-- Directions for this task --
Apart from the pictures, every part of the records below gets retyped exactly.

___ Input for this task

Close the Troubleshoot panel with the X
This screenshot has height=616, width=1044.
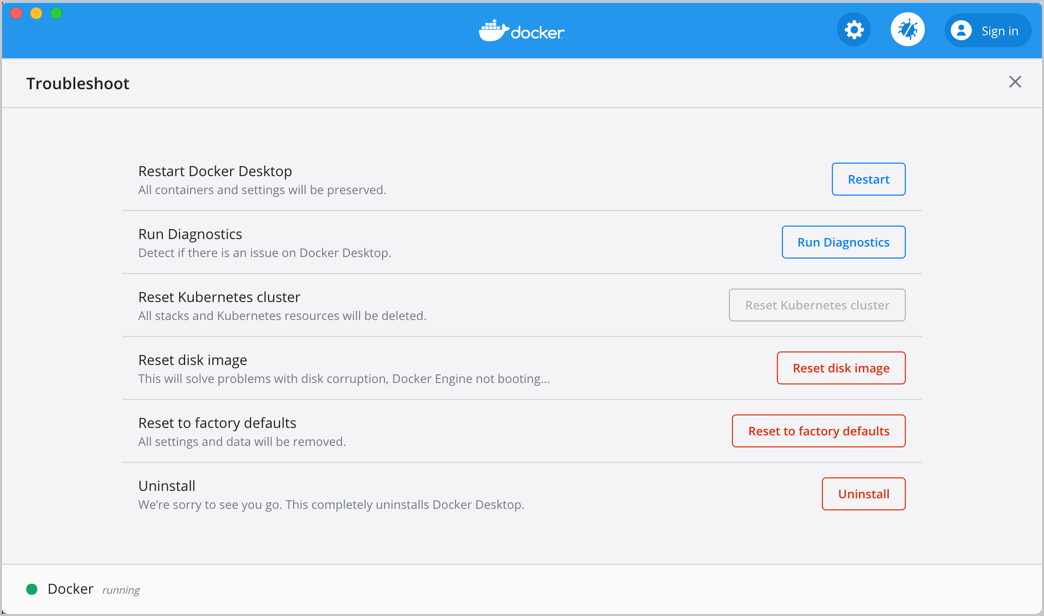[1015, 82]
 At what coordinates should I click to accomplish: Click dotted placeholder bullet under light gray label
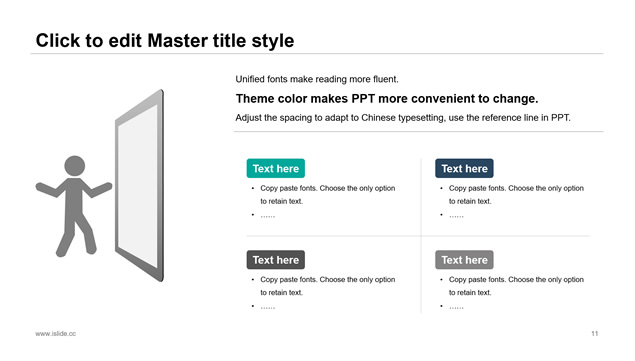[456, 307]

______

-- Solution for this task --
Close the Troubleshoot panel with the X
This screenshot has height=616, width=1044.
[1015, 82]
 At what coordinates should I click to accomplish: Click dotted placeholder bullet under light gray label
[456, 307]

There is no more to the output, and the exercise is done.